The exercise
From the forum post on sizing subwoofer box ports, copy out the text word for word, starting with "Round or aero" and going on through "in my example.".

Passage provided

When looking at systems with different power densities, a system with double the power density of a different system does not need twice the port are per cube to keep port velocities similar, it only needs about 50% more. Using that info if you calculate the power density of an enclosure (say 500 watts per cube) and then take the square root of that number (22.36) this gives us a value that can be used to calculate port area that will scale properly with different power densities. 

The absolute max port velocity I like to see through a slot port is 30 meters per second. To keep port velocities right around 30 m/sec you can multiply the square root of the power density by .605 and that will give you how many sq in per cubic foot of box volume you need. So in my example of a 500 watts per cube enclosure that means you need 13.5 sq in per cube.

Round or aero ports are tolerant of slightly higher port velocities and slot ports are, so with those ports your multiply the square root of the power density by .5445. This will give you a slightly lower required amount of port area. 12.2 sq inches in my example. 

Like I said, 30 m/sec is the max I like to see. At that point you will still be loosing some output to port compression and port noise is fairly likely. If possible using more port are than that is a good idea. I like to keep port velocities under 22 m/sec if I can. This applies to both slot and round/aero ports. To do this the number you multiply by is .82, so for my example we end up with 18.3 sq in per cube. 

Previously I said as long as you are tuning between 30-35 Hz, you can ignore what the tuning frequency is, but what if this is a bandpass box with its much higher tuning? Or what if you want to tune to the low 20s? Fortunately differences in tuning frequency affect how much port area you need similar to changes in input power. To compensate for different tuning frequencies I take the square root of the tuning and multiply it by .17677 and then multiply that by the results of my formulas above. This results in very similar peak port velocities regardless of tuning frequency.


----------



## DeLander (Feb 23, 2006)

Interesting. 
I'm assuming that these figures are arrived at by using RMS power and are only calculated at tuning frequency.

Material shown
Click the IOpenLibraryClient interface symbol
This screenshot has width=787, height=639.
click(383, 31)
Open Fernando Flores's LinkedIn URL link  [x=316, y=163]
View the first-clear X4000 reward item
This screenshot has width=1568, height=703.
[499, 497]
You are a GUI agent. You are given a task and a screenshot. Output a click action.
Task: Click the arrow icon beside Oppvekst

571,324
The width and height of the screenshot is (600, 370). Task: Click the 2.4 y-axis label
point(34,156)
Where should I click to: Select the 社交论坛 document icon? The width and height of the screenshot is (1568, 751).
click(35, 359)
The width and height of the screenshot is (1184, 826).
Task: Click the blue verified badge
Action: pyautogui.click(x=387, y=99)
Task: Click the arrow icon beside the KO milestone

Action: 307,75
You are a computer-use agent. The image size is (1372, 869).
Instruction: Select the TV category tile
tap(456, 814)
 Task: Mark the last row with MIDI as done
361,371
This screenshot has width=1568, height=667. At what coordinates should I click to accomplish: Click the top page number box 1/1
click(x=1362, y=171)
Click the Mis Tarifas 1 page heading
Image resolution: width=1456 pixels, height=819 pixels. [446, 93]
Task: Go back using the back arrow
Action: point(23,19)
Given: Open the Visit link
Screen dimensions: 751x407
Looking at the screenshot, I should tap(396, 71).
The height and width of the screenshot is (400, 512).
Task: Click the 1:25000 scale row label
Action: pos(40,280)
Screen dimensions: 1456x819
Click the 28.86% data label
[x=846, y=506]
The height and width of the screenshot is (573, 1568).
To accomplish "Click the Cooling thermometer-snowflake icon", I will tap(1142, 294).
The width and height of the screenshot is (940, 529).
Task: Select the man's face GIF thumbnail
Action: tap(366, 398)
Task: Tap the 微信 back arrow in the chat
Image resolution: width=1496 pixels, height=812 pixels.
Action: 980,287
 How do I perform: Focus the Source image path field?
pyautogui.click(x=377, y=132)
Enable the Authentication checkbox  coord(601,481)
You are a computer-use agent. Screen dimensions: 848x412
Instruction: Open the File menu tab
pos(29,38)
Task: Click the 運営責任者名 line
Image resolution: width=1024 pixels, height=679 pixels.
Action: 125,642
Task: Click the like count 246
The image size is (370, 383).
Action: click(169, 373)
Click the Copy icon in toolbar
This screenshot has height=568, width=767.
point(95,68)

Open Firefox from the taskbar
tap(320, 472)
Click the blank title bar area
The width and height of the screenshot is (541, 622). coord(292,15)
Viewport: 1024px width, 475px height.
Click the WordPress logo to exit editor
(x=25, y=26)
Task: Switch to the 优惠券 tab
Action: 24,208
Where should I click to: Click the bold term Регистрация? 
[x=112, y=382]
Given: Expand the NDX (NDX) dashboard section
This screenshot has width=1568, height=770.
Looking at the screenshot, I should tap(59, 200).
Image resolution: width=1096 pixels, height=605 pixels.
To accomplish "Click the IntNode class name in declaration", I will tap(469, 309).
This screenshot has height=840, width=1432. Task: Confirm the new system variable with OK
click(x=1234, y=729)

Response
Round or aero ports are tolerant of slightly higher port velocities and slot ports are, so with those ports your multiply the square root of the power density by .5445. This will give you a slightly lower required amount of port area. 12.2 sq inches in my example.